YeGodsAndLittleFishes Wed 05-Nov-14 06:58:35

Agree with Million. The person doing rhe cleaning is not picking up the money because that would involve getting it to her employer, and it sounds as it she is not all that local any more, so it would be inconvenient. If she is living in a shared house she might not have somewhere safe to keep that much money.
Your original cleaner might be ill, might have moved away, might be setting up a cleaning agency and be no longer available to clean all the places she does buisiness with. (Or she could have some personal reason such as becoming pregnant, having a sick relative to look after or needing better transport.)

Whatever the reason, she should let you know, as to keep you in the dark is erroding your trust in her. Not a good way to treat someone when you work in their home!

leeloo1 Wed 05-Nov-14 07:09:07

I need a cleaner - one who doesn't require paying would be even better, so please send them my way. grin
[ignoring odd conspiracy theory point of thread]

Although I once had a Polish painter. He painted the front of the house & we paid him. He was halfway through painting the back & never came back (leaving all his stuff in the kids' playhouse) . Calls to his mobile went unanswered. We eventually heard (through neighbours further down the street that he'd worked for) that he'd been deported. sad

twofalls Thu 06-Nov-14 13:04:07

YeGods - they live together in the same house so could easily take it with her.

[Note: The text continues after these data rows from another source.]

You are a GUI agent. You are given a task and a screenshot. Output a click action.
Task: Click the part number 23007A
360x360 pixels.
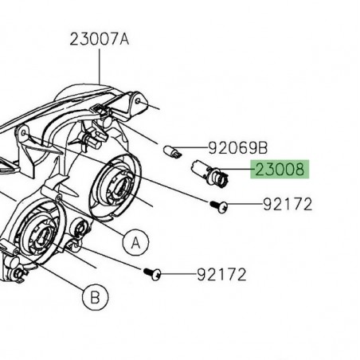pos(99,37)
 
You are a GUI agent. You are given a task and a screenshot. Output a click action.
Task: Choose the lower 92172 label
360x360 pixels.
pos(222,275)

Anyway, no text and no cleaner and £140 still here. Two of my friends have had exactly the same experience with the same cleaner and are also perplexed. I will just have to wait until she comes for her money and ask her what is going on then.

Carrie5608 Thu 06-Nov-14 15:08:33

It would really concern me that there is a possible gang master / people smuggling element to this and that these girls could be at serious risk.

How sure are you that they are Polish?

Phone the police non emergency number for advice. This is exactly the kind of thing they ask you to report.

YeGodsAndLittleFishes Thu 06-Nov-14 17:32:21

Same house? Hm that is a bit fishy. They have a right to work here as members of the EU if they are Polish. I'd be concerned about whether they were being paid at least the minimum wage, and what they were being charged for rent, etc. And whether they were free to spend their earnings how they liked, or had to get everything for your original cleaner. A lot of younger Polish people working here do so temporarily to send money back home to relatives. I'd want to check whether they could do that themselves or whwther they have a boss doing that too (or just saying they are). The police could check it out.